● **ASSIGNED TASK**
The lines to return are those from the line holding "Click 回复 on the '中国地大物博' reply" through the last line of the entries below, both included, written exactly and without pictures.

Top of DATASET

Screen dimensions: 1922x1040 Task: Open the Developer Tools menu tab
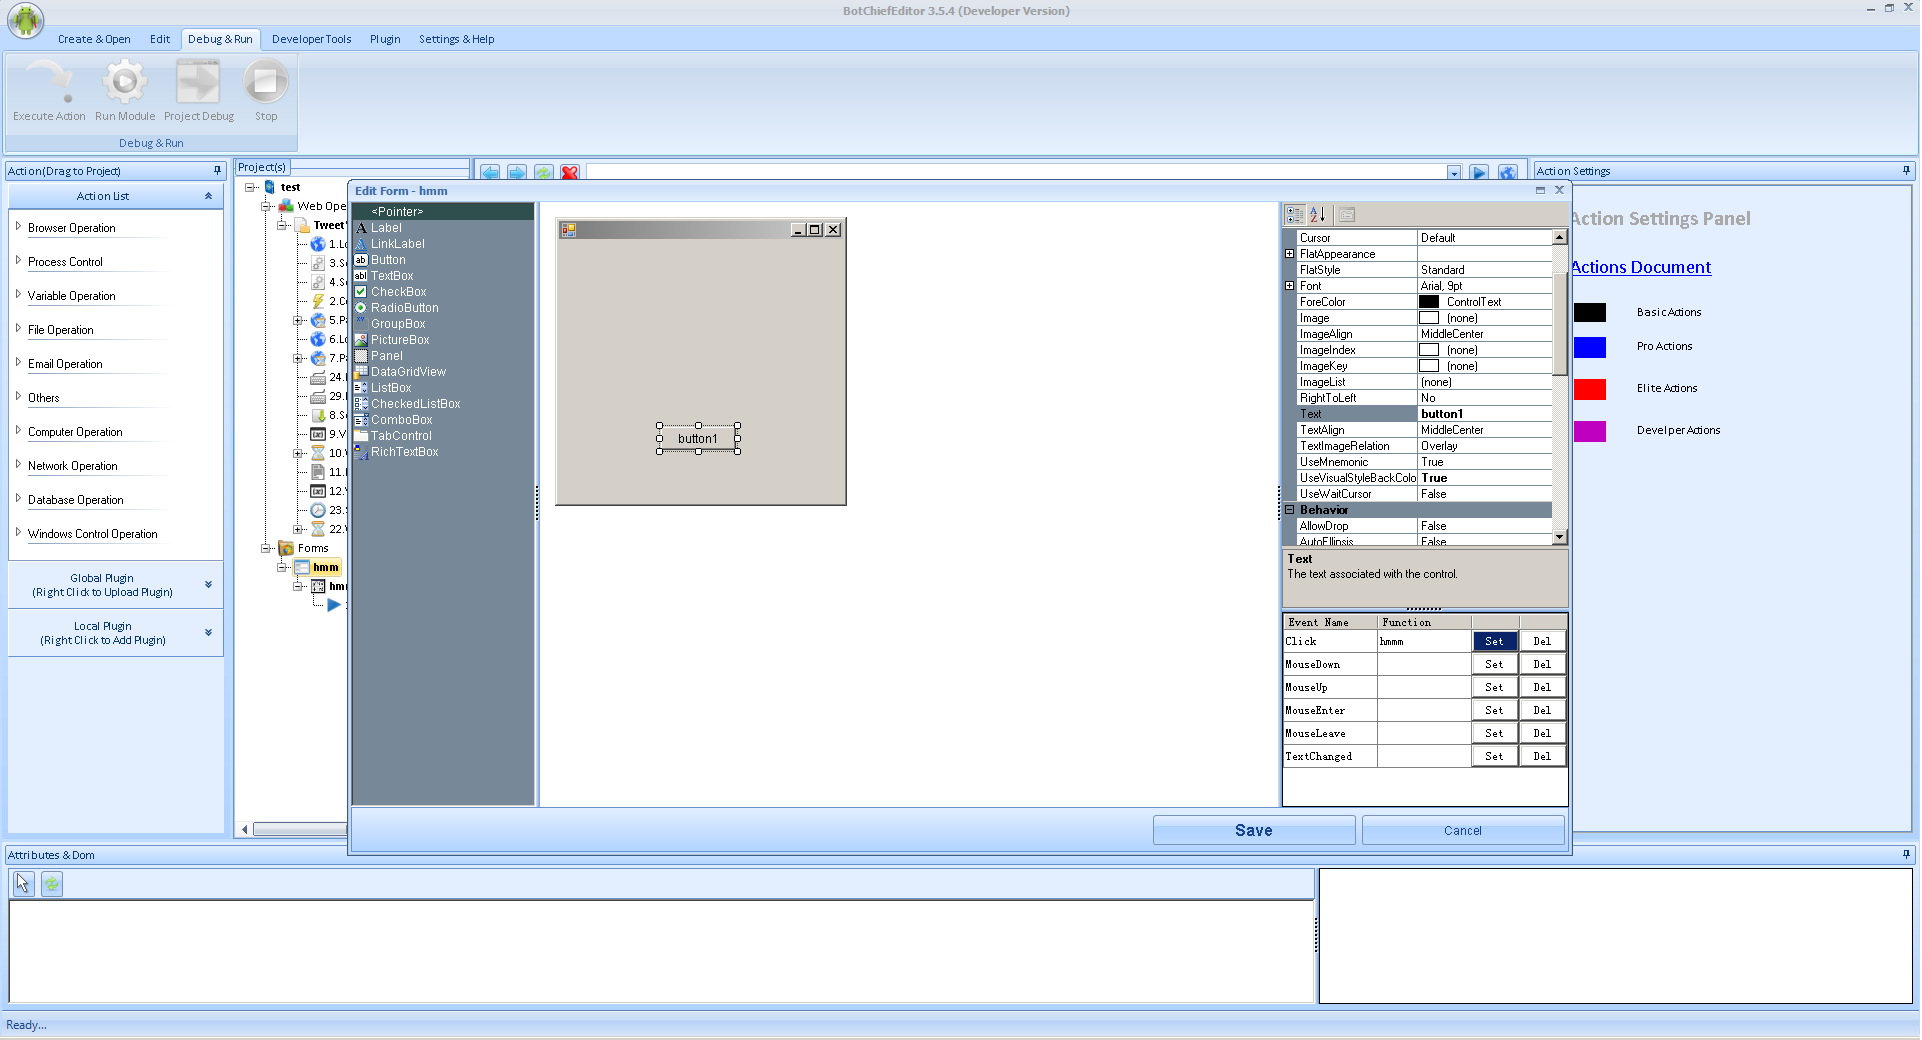coord(311,39)
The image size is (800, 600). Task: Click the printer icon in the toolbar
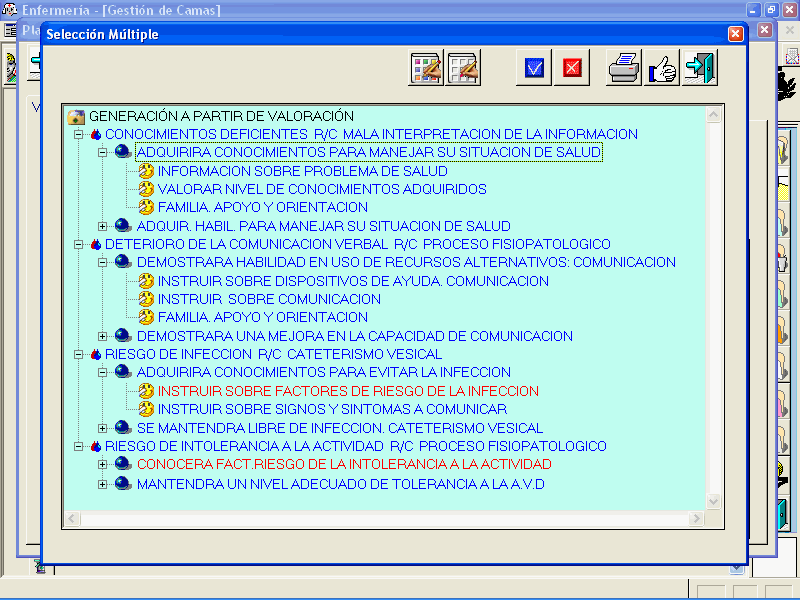tap(625, 68)
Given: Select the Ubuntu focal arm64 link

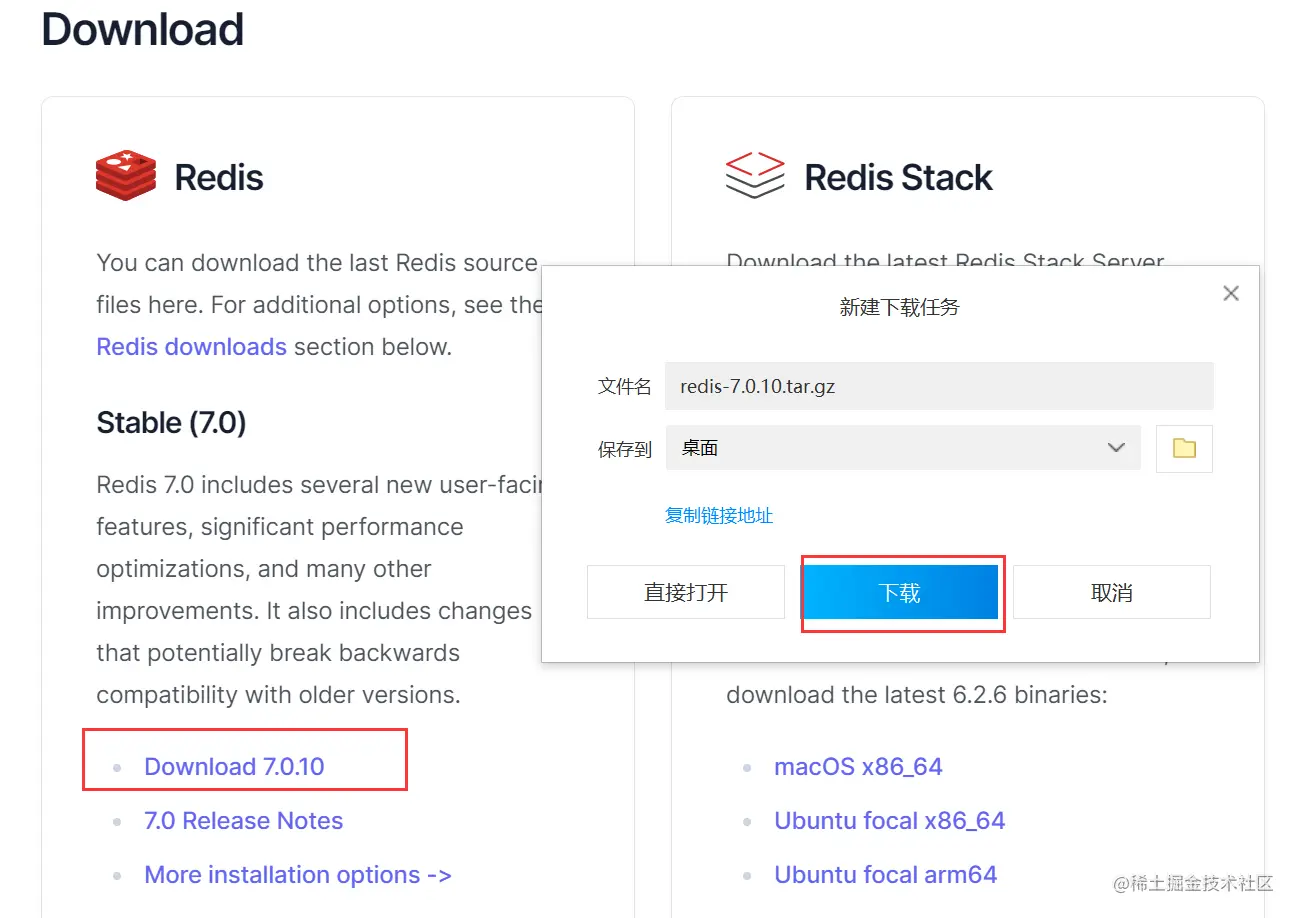Looking at the screenshot, I should point(886,875).
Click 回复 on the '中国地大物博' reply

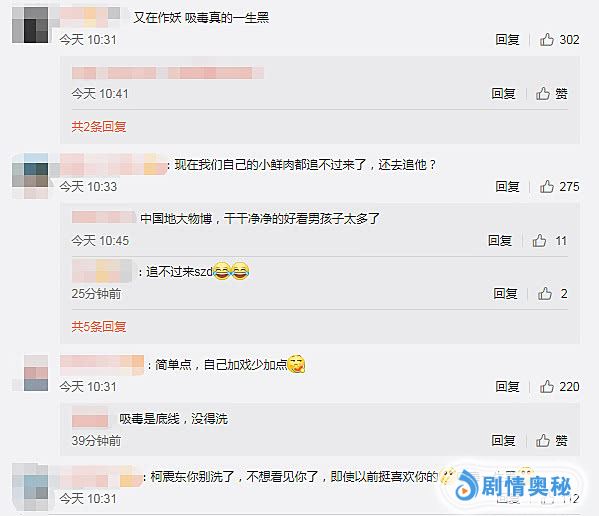pyautogui.click(x=500, y=241)
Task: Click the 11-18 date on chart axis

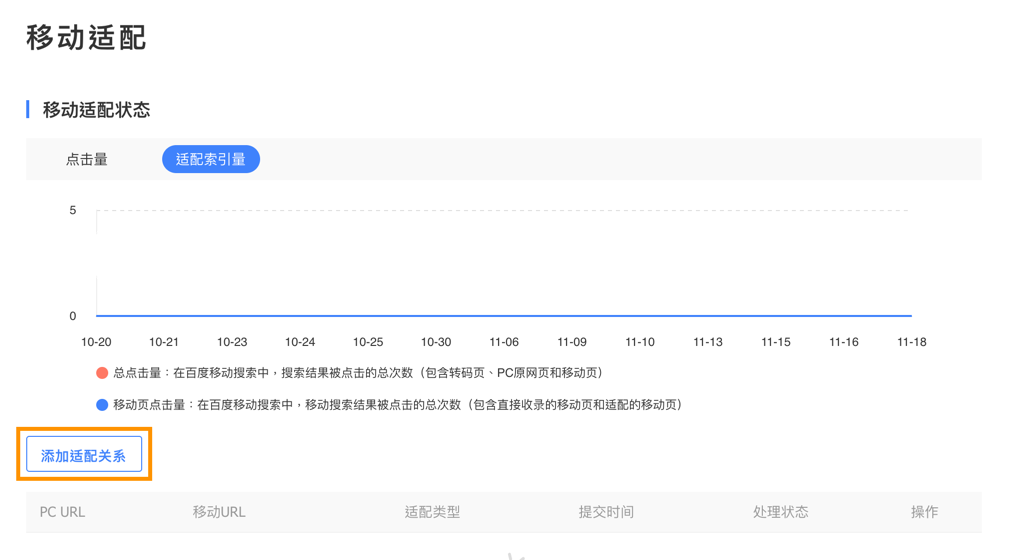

Bottom of DATASET

● **WRITTEN SOLUTION**
Click 回复 on the '中国地大物博' reply

pyautogui.click(x=500, y=241)
Task: Click the 11-18 date on chart axis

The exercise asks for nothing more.